■ **REQUIRED WORK**
Summarize the text on love below in two sentences.

■ **TEXT SECTION**
One of those moments revolves around the following words, spoken by an older and wiser patriarch to a younger man who has recently betrayed his girlfriend with another woman.  This younger man begins to talk about how much he loves his girlfriend. The patriarch interrupts him with an observation that is as significant as it is stark:

Stop talking about love. Every idiot in the world says he loves somebody. It means nothing. What you FEEL only matters to you.  It’s what you DO to the people you say you love. That’s what matters. It’s the only thing that counts.

It was a moment that compelled me to reflect upon how frequently I over-romanticize love, allowing it to become little more than a self-gratifying inner warmth and a euphoric means to emotional self-aggrandizement. Sometimes, I throw around the word “love” with an almost devil-may-care nonchalance. I say that I love my wife.  I say that I love my family. I say that I love Jesus. But I also say that I love homemade vanilla ice cream, and comic books, and vacations to far away places, and the food at my favorite restaurants. When it comes to love, in other words, my talk can become extremely cheap. I can say that I love just about anything or anyone and then pat myself on the back for my emotional tenderness.

Saved data entries
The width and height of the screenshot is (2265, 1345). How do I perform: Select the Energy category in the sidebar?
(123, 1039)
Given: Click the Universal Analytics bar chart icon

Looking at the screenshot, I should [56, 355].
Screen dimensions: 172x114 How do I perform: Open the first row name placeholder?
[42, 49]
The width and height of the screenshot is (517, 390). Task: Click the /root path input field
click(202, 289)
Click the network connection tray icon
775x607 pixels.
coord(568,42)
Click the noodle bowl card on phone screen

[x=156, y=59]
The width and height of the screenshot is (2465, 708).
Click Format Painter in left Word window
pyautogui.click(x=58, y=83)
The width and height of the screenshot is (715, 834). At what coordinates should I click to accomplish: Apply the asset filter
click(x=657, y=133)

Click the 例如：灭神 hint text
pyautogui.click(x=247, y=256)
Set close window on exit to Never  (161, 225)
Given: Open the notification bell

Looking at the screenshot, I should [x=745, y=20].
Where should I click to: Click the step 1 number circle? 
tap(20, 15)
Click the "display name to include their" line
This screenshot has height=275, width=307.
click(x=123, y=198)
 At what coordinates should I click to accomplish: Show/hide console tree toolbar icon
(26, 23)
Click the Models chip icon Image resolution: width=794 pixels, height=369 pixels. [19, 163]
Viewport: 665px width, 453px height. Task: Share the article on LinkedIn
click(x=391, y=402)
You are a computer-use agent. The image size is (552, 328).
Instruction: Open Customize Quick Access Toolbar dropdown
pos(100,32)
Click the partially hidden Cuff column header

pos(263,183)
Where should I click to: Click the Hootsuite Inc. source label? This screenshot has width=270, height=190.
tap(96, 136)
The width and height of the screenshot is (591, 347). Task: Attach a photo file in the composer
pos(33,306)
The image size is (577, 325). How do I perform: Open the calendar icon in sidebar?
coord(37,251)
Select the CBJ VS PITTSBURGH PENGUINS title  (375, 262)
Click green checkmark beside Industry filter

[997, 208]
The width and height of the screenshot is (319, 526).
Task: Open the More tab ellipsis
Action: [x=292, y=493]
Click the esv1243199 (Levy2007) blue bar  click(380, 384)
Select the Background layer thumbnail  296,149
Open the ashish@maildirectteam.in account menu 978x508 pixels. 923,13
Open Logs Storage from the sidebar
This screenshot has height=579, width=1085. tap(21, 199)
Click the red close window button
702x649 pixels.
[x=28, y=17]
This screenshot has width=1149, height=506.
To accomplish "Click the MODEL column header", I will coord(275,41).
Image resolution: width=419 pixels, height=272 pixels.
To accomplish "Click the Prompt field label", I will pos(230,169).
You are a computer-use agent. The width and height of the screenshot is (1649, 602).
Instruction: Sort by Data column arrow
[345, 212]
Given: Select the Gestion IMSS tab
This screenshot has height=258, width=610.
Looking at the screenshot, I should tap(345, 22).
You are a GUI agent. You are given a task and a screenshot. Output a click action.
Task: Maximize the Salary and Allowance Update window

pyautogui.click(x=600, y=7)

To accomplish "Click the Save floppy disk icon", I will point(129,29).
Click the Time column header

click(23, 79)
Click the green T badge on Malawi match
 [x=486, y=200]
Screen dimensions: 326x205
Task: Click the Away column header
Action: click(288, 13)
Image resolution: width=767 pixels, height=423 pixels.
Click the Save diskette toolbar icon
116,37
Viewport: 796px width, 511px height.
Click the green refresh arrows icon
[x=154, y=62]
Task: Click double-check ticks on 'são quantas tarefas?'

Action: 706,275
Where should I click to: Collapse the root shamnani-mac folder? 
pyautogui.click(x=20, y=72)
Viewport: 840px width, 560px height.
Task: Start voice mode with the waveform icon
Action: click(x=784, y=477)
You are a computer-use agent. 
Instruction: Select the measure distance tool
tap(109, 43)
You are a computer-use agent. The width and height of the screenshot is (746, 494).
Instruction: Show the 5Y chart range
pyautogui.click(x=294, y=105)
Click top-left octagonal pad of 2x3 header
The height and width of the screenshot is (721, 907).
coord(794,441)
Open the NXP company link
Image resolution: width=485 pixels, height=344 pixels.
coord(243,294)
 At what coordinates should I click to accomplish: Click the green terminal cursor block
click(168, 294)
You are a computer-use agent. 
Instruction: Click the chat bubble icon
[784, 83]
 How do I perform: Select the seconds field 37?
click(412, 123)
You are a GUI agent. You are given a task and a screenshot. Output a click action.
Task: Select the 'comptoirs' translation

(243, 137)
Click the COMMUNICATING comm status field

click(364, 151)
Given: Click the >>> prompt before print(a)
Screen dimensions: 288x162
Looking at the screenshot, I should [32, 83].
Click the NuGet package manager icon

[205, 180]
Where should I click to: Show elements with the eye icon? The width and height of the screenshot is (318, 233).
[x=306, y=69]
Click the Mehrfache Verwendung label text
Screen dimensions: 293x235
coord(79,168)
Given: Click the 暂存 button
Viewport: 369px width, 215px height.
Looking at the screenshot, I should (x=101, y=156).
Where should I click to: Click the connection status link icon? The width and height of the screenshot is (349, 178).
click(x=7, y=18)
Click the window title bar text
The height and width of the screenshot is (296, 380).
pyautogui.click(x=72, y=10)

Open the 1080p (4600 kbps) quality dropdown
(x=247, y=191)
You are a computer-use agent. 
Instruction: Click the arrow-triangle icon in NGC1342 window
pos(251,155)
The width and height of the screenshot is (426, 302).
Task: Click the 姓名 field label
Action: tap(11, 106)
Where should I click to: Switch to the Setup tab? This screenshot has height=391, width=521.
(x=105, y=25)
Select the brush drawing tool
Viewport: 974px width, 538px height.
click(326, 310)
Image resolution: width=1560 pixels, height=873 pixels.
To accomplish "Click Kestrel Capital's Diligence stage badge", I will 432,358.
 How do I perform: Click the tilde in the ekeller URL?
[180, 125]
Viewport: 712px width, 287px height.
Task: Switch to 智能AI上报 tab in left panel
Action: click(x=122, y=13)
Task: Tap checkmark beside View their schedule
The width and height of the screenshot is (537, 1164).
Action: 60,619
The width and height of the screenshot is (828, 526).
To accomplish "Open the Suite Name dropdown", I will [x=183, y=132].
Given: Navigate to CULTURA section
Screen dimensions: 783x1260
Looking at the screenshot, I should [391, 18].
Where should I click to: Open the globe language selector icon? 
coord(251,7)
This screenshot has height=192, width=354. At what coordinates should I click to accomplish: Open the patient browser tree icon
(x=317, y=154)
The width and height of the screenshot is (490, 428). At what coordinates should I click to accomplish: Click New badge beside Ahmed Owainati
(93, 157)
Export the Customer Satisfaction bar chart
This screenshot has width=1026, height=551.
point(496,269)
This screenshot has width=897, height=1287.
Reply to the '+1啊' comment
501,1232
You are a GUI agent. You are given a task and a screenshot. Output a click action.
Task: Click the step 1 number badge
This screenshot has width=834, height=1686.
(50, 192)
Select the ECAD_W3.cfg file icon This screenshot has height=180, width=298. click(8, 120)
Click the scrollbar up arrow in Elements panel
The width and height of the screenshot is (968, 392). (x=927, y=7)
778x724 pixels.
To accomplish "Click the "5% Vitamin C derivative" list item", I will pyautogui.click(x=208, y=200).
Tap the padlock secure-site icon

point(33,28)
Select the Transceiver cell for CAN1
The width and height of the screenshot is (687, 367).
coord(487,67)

■ **ANSWER SECTION**
An older, wiser patriarch interrupts a younger man who has betrayed his girlfriend and is professing his love for her, telling him that what he feels matters only to himself and that what counts is what he does to the people he says he loves. The remark led the writer to reflect on how often love gets over-romanticized and how casually the word gets used for a spouse, family, and Jesus as well as for ice cream, comic books, and restaurant food, until such talk of love becomes cheap.